Frank Champi

No. 27
- Position: Quarterback

Personal information
- Born: Everett, Massachusetts, U.S.
- Listed height: 5 ft 11 in (1.80 m)
- Listed weight: 195 lb (88 kg)

Career information
- High school: Everett (MA)
- College: Harvard (1966–1969);

= Frank Champi =

American football player (born 1948)

Frank Champi (born 1948) is an American former football quarterback who played college football at Harvard University. He is best known for entering the 1968 season finale against Yale University halfway through the second quarter, with the team losing 0-22 and leading a stunning comeback that scored 16 points in the final 42 seconds, while saving the school's undefeated season with a 29–29 tie.

==Early life==
Champi attended Everett High School. As a junior, he was named the starter at quarterback. Although he originally committed verbally to Princeton University, he opted to enroll at Harvard University instead, after Crimson quarterback Bobby Leo got involved in the recruiting effort.

==College career==
As a freshman in 1966, he played football on the junior varsity team. As a sophomore in 1967, he was the fourth-string quarterback on the team. He also competed in the javelin throw.

As a junior in 1968, he was the backup quarterback behind senior George Lalich. In the season finale Harvard was unbeaten, but faced the Yale University team that was undefeated, nationally ranked at 16th and heavily favored. About halfway through the second quarter, with Yale leading 22-0 and threatening to run away with the game, head coach John Yovicsin decided to substitute Lalich with Champi, who managed to lead the team to a 64-yard touchdown drive before halftime. Yovicsin returned Champi to the bench at the start of the second half, then reinserted him for the rest of the contest after a lackluster three play series by Lalich. Trailing 29–13 with 42 seconds remaining, he rallied the team to score 16 points. As a result, both schools shared the Ivy League title and inspired the Harvard Crimson the next day to print the headline, "Harvard Beats Yale, 29-29". He finished the season with 11-of-27 completions (40.7%) for 128 yards, 4 touchdowns and no interceptions.
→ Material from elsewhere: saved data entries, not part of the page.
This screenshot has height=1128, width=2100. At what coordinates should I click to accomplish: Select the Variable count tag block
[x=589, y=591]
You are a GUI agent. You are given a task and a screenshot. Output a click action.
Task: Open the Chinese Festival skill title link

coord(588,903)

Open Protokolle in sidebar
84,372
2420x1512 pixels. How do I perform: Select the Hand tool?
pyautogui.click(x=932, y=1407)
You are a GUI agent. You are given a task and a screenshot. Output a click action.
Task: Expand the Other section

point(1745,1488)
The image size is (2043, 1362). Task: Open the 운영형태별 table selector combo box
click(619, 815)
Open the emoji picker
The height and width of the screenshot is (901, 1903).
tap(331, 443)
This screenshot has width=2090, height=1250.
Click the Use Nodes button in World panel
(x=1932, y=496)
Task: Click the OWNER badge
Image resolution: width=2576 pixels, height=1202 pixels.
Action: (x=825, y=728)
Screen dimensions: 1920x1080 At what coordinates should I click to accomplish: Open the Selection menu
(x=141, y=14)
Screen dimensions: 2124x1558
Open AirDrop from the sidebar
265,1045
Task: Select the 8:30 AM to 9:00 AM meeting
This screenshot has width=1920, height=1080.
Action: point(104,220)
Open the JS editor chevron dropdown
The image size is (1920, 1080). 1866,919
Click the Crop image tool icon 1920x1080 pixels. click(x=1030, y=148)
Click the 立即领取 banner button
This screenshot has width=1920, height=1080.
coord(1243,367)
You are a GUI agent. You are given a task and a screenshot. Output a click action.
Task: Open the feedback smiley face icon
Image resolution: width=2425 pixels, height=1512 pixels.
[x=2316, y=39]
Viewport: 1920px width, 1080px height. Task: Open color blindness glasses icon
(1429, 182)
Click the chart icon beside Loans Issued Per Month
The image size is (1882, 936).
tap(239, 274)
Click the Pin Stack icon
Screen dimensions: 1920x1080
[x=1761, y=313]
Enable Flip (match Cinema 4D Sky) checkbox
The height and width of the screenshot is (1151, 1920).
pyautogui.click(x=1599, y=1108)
As a senior in 1969, although he was named the starter at quarterback, he was being alternated with senior Dave Smith. He decided to leave the football team after the second game of the season against Boston University. He posted 7-of-18 completions (38.9%) for 83 yards and no touchdowns. The team struggled with the quarterback play the rest of the year, falling to a fifth-place tie with a 3–6 record. He returned to practicing track and the javelin throw.

==Personal life==
In 1969, he appeared on The Dating Game with former Yale quarterback Brian Dowling. After college, Champi returned to Everett High School as a football backfield coach and teacher. He also enrolled in the Harvard Graduate School of Education and obtained a Master of Arts in Teaching.

He later coached and taught at Everett, Lunenburg High School and Melrose High School. He ultimately was hired as a Senior Applications Engineer at Mitsubishi in the early 1980s.